::: Working data :::

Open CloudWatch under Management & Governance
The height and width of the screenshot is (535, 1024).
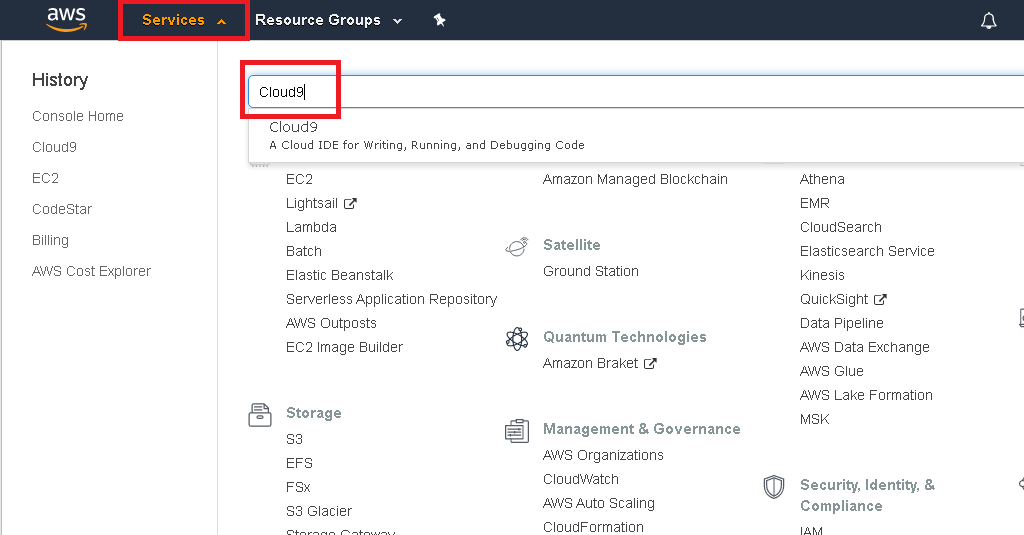(581, 479)
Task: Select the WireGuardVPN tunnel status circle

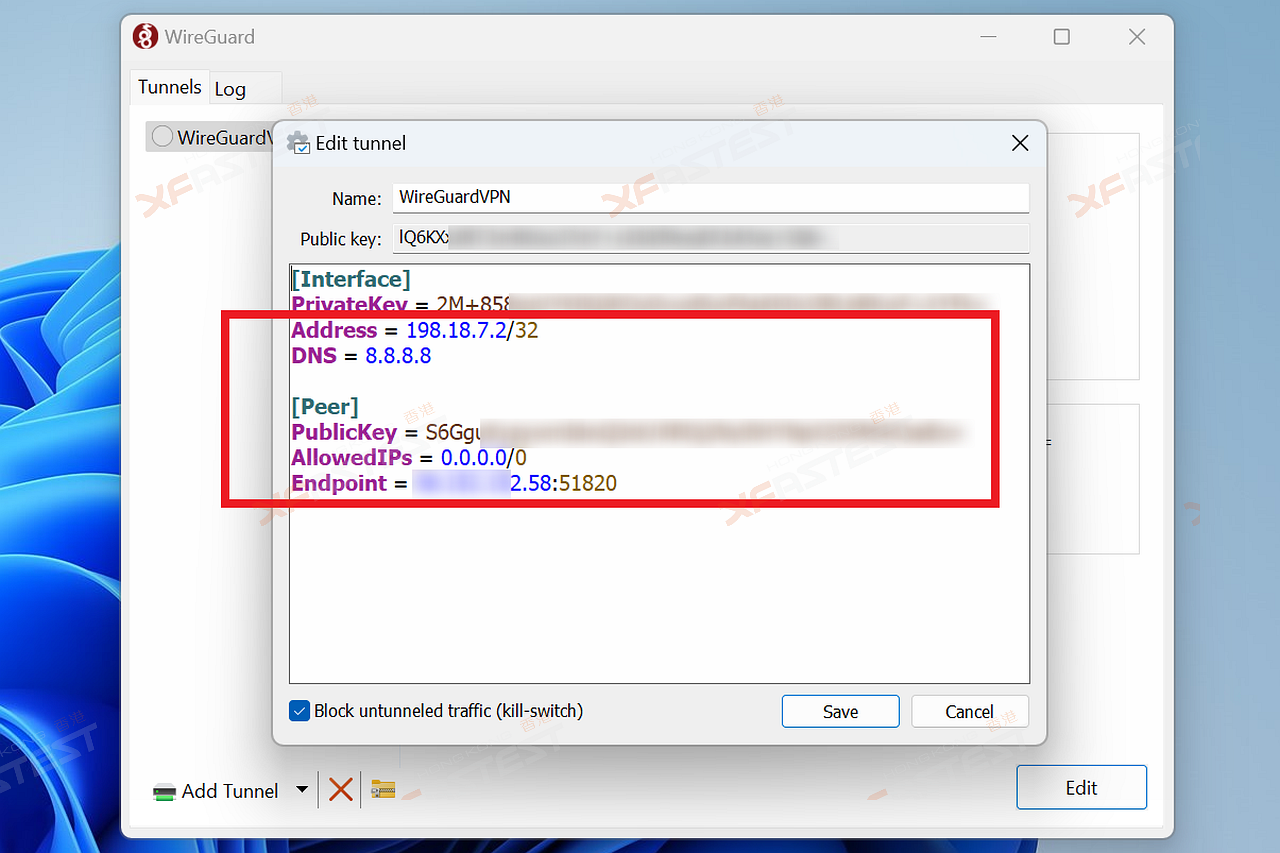Action: (x=161, y=136)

:::

◆ **Given request**: Rewrite the lines above, swapping "Select" for "Click" and keeping everything else the same. Leave the pictures out of your answer.

◆ **Complete answer**:
Open CloudWatch under Management & Governance
The height and width of the screenshot is (535, 1024).
(581, 479)
Task: Click the WireGuardVPN tunnel status circle

Action: (x=161, y=136)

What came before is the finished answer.